The data:

%%

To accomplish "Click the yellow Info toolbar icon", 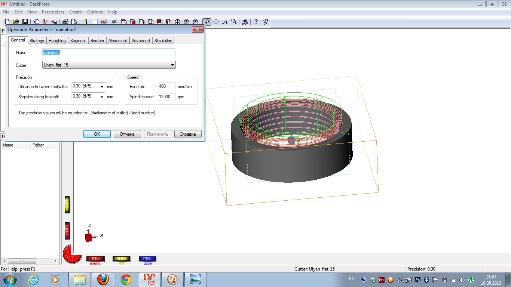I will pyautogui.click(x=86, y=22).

%%
%%

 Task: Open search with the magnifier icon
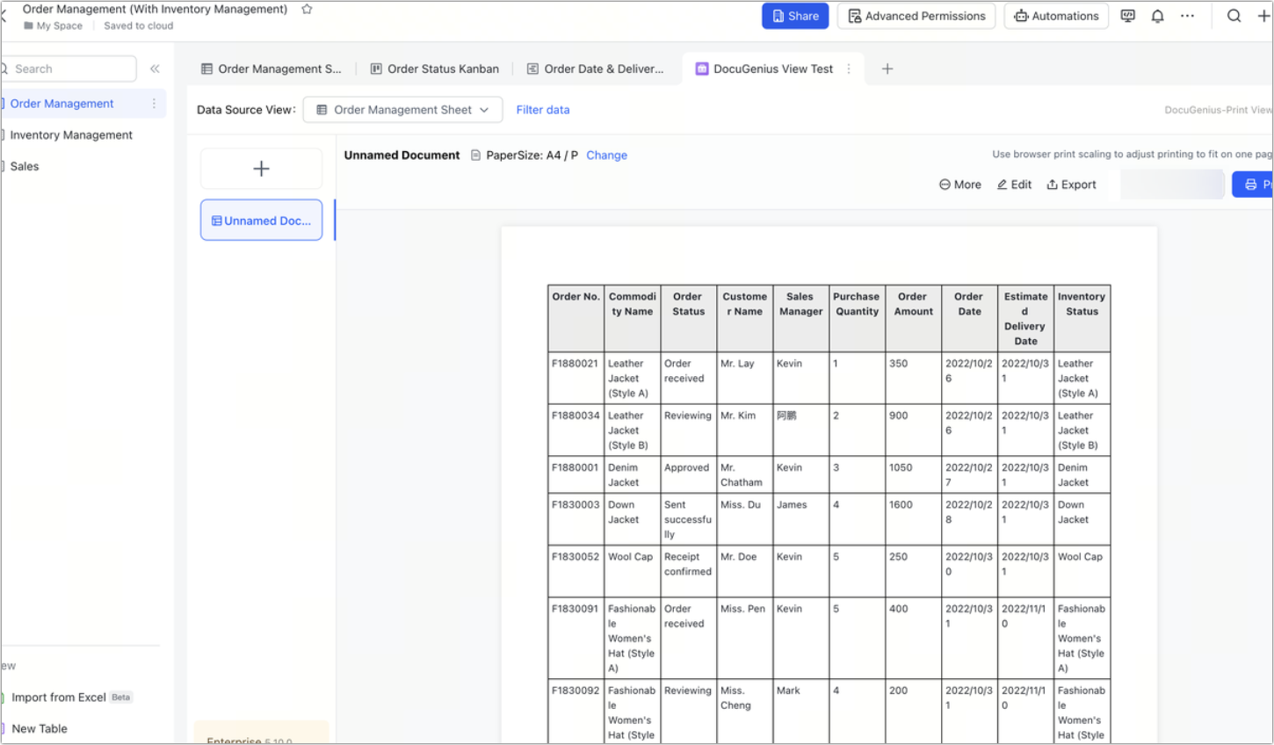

%%
%%

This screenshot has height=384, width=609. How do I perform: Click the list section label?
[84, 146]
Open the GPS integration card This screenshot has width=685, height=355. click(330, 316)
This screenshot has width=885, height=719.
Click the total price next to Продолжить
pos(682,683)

%%

Exercise objective:
In the listing above, how many lines hold the word "Open"? Please state the number alone.

Result of this task:
2